- Born: 1970 (age 55–56) Wisconsin
- Known for: Curator; critic; blogger; installation art; photography;

= Jeff Jahn =

American curator

Jeff Jahn (born 1970) is a curator, art critic, artist, historian, blogger and composer based in Portland, Oregon, United States. He coined the phrase declaring Portland "the capital of conscience for the United States," in a Portland Tribune op-ed piece, which was then reiterated in The Wall Street Journal.

Jahn's cultural activities in Portland frequently receive attention outside the region from media outlets such as CNN, Art in America, The Art Newspaper, The Wall Street Journal, and ARTnews. Described in the press as "outspoken and provocative", and curatorially as, "a clarion call for Portland's new guard of serious artists—the ones creating a dialog that exceeds the bounds of so-called regional art." He originally took up art criticism when then-Modern Painters editor Karen Wright asked him to contribute to the then-London based magazine in the late 1990s. In 2005, he co-founded PORT, a noted visual art blog.

He also lectures on art history or critiques at Portland Art Museum, University of Oregon, Pacific Northwest College of Art, Portland State University, Oregon College of Art and Craft and Lewis & Clark College. In 2010 he was a juror for the Andy Warhol Art Writing Grants. as well as the 2016 Precipice Fund Awards. From 2002-2008 Jahn served as a board member of the Portland Art Museum's Contemporary Art Council and was elected to the vice president's post for a three-year term from 2005 to 2008. In 2006, he launched the visual arts non-profit Organism, which has hosted the work of artists Jarrett Mitchell Pipilotti Rist, Yoram Wolberger, Weppler & Mahovsky and Hank Willis Thomas. In 2008, he shut down Organism as the scope of his projects fell increasingly outside of its more narrow mission of living artists. One of Jahn's most memorable curatorial projects was a scholarly conference and exhibition dedicated to the work of Donald Judd with Robert Storr as keynote speaker at the University of Oregon's Portland campus. In April 2016 Jahn co-curated Habitats as an extension of his new media art interests for the What Is? Media Conference at the University of Oregon, featuring Lynn Hershman-Leeson, Agatha Haines and Brenna Murphy among many other noted new media artists as well as virtual reality and other large scale installation works.

== Exhibitions ==
As a curator, Jahn exhibited "Play" (2002), "The Best Coast" (2003), "Symbiont Synthetic" (2003), "Fresh Trouble" (2005), "Model Behavior" (2007), "Volume" (2008) and Donald Judd (2010). Jahn's art has been exhibited in the United States and Germany. Since 2007, his photography, and spatial installations have received increasing attention.

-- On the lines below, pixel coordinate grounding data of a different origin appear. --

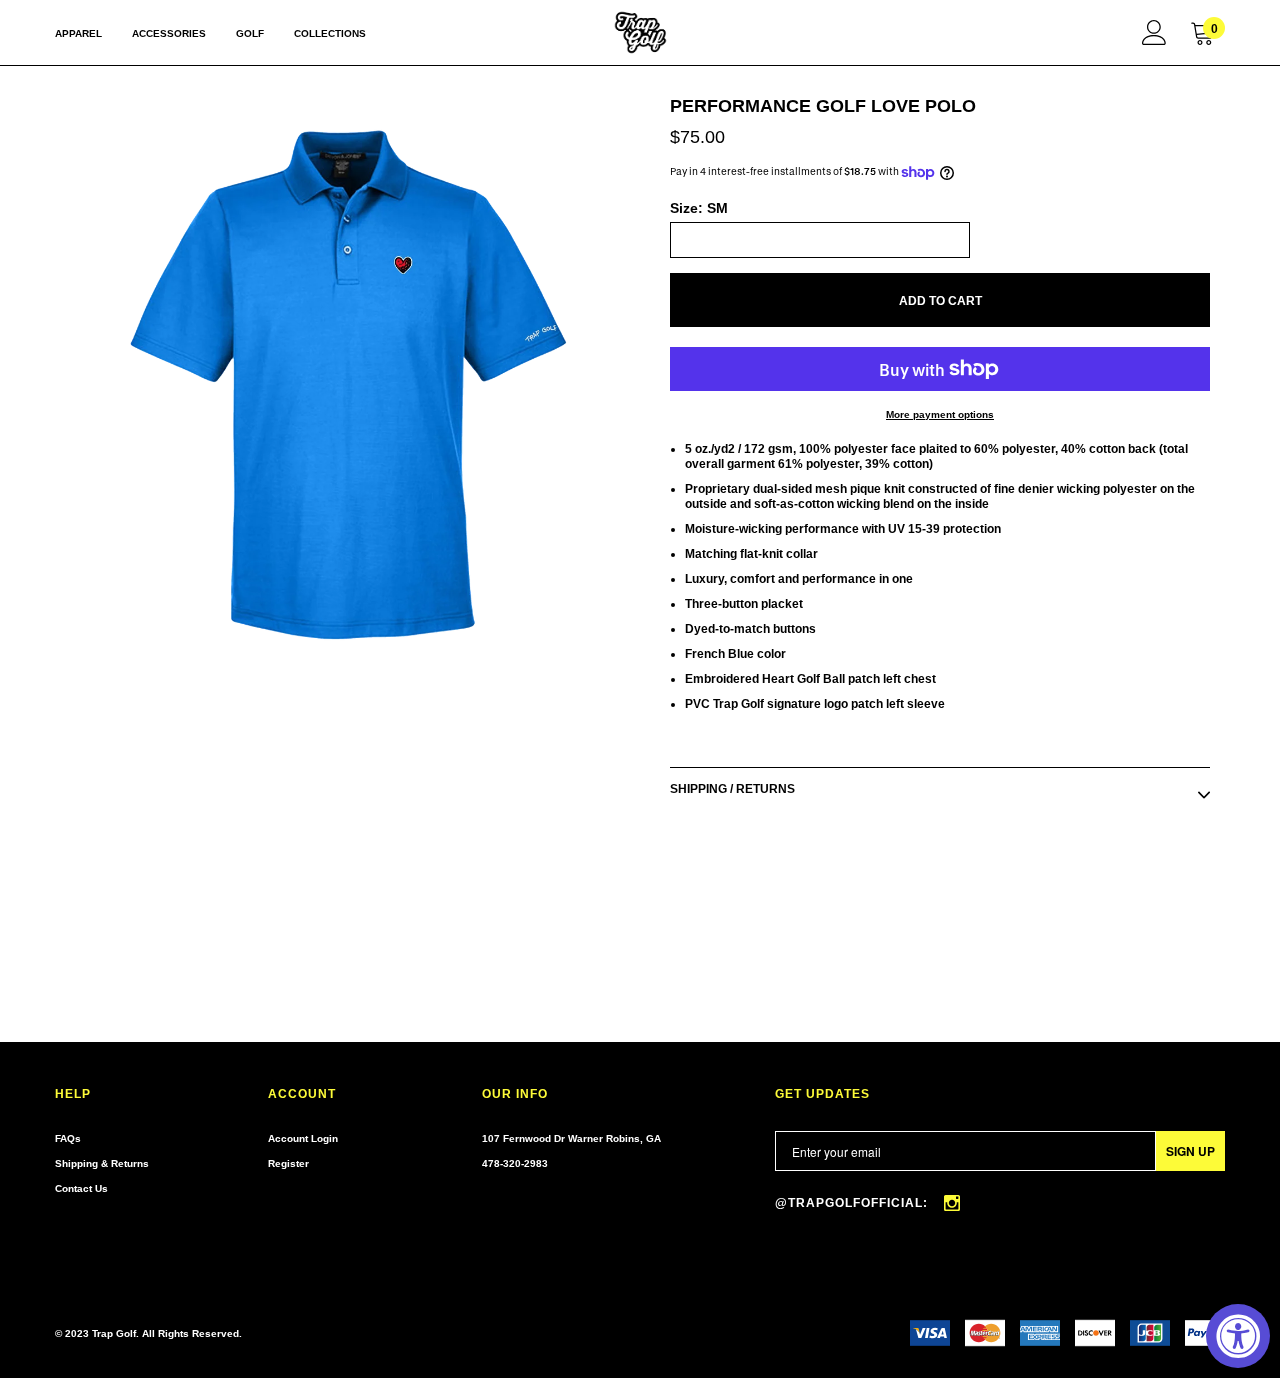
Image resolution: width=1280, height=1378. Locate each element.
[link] (1154, 32)
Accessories (169, 33)
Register (288, 1163)
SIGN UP (1190, 1151)
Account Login (303, 1138)
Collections (330, 33)
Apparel (78, 33)
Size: (699, 208)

One solo show Eutrophication took place at Pacific Northwest College of Art's Manuel Izquierdo Sculpture Gallery in April 2008. His most recent solo show Vection at the New American Art Union presented installation art and photography and was picked by the Huntington Post as a top show on the West Coast. His installation work was selected for the 10th Northwest Biennial at the Tacoma Art Museum where it was noted by numerous critics. One Seattle critic, Jen Graves, described the work as, "a faux forest canopy made of jagged pieces of plywood that create a small, localized environment of green-tinted shadows where you can hide out to think."

== Publications, reviews and interviews ==

Jahn has been published, reviewed and or interviewed in, Art in America, Art News, CNN, Modern Painters, The Wall Street Journal, Art Critical, NYArts, Clear Cut Press, The Oregonian, Oregon Public Broadcasting, Portland Tribune, Portland Mercury, Willamette Week, The Stranger and Diesel music magazine. As publisher and chief critic of PORT, he prompted Stuart Horodner to state, "In the ecology of Portland he is an important independent player....He's calling for a level of seriousness."

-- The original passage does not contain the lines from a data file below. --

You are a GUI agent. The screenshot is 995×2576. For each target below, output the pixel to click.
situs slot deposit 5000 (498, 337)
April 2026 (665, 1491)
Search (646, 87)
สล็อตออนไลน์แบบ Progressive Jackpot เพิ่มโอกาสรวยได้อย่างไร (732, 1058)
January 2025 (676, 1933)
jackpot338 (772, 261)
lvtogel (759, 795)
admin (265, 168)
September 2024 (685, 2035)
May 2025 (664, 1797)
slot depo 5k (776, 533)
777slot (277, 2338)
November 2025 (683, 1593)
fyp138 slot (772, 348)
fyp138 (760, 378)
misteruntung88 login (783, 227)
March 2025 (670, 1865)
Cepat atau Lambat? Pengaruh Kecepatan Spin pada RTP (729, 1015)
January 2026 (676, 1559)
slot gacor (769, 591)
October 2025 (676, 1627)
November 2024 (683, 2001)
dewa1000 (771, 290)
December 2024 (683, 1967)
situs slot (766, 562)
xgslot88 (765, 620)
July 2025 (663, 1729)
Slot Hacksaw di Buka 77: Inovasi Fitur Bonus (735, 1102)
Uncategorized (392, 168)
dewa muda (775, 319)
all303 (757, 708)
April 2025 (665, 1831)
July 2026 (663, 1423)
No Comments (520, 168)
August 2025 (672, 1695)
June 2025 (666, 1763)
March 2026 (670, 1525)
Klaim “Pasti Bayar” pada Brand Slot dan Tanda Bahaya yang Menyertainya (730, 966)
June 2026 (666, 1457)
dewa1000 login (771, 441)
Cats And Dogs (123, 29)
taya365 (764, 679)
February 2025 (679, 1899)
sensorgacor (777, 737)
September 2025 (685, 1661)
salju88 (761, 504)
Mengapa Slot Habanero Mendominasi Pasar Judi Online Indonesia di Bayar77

On September 5, 2002, The Oregonian said, "…Jahn's laser focus on the present moment emphasizes one important thing about him: He's the voice of right now." On December 20, 2006 Richard Speer stated, "Jeff Jahn has the smarts to mount quirky conceptual shows by nationally known artists…" The Seattle Post-Intelligencer described "Fresh Trouble" (which included China's Cao Fei) as "impressive."